The position of T. radiata adults inside the clip cage chamber was observed to determine whether the treatments were repellent, and the parasitoid preferred to move or settle on the untreated surfaces. The relative position (inner surface of the ring or treated leaves) of the parasitoid was recorded after 2 and 6 h, in 3 replicates per treatment. Data expressed as number of T. radiata on the leaves over total parasitoids inside the clip cage were evaluated with analysis of variance (Proc GLIMMIX) (SAS Institute 2002).
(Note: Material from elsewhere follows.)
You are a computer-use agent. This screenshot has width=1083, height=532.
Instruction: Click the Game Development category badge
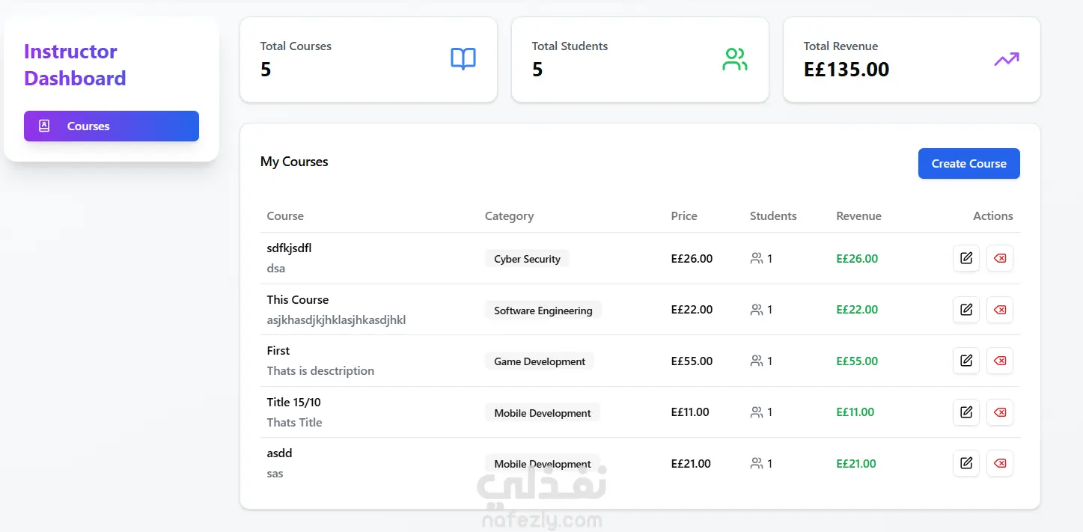[539, 361]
Acute (Direct) Toxicity. The bioassays were performed as for the residual toxicity test, except that untreated foliage was used and T. radiata were treated directly by placing 10 females 3-4 d old into a Petri dish upon crushed ice for 5 min (Villanueva-Jimenez & Hoy 1998). The adult females then were sprayed with a gun sprayer from a distance of 1 m for 5 s and placed inside the clip cage chamber. Twelve treatments was tested: water, oil 435 at 2%, abamectin at the LLR, copper hydroxide at the LLR, Silwet L-77 (0.05%) and Kinetic (0.05%) alone and in combination with petroleum oil 435 at 2%, abamectin at the LLR, and copper hydroxide at the LLR. Because imidacloprid alone and in combination with both adjuvants killed almost all parasitoids in the residual toxicity bioassay (see Results), acute toxicity of these products was not tested. Data were analyzed as for the residual toxicity test.

Results

Effects of Adjuvants With and Without Petroleum Oil on D. citri

Eggs. Silwet L-77 and Kinetic alone caused only 20.4 and 16.5% mortality, respectively, to D. citri eggs (Table 1). Mortality of psyllid eggs sprayed with petroleum oil at 0.5, 1, and 2% ranged from 61.5 to 66.7%, but the differences were not significant. When petroleum oil at 1 and 2% was combined with 0.05% Silwet L-77, the toxicity increased from 66.3 to 78.7%, and from 61.5 to 81.3%, respectively, (F = 122.37; df = 11, 57; P < 0.0001) (Table 1). Petroleum oil at 0.5, 1, and 2% in combination with Kinetic was less effective (52.6, 57.7, and 52.3%, respectively) in killing psyllid eggs than petroleum oil alone at the same rates. Mortality rates of eggs sprayed with petroleum oil at 1 and 2% plus Silwet L-77 were significantly higher than when petroleum oil in combination with Kinetic was applied.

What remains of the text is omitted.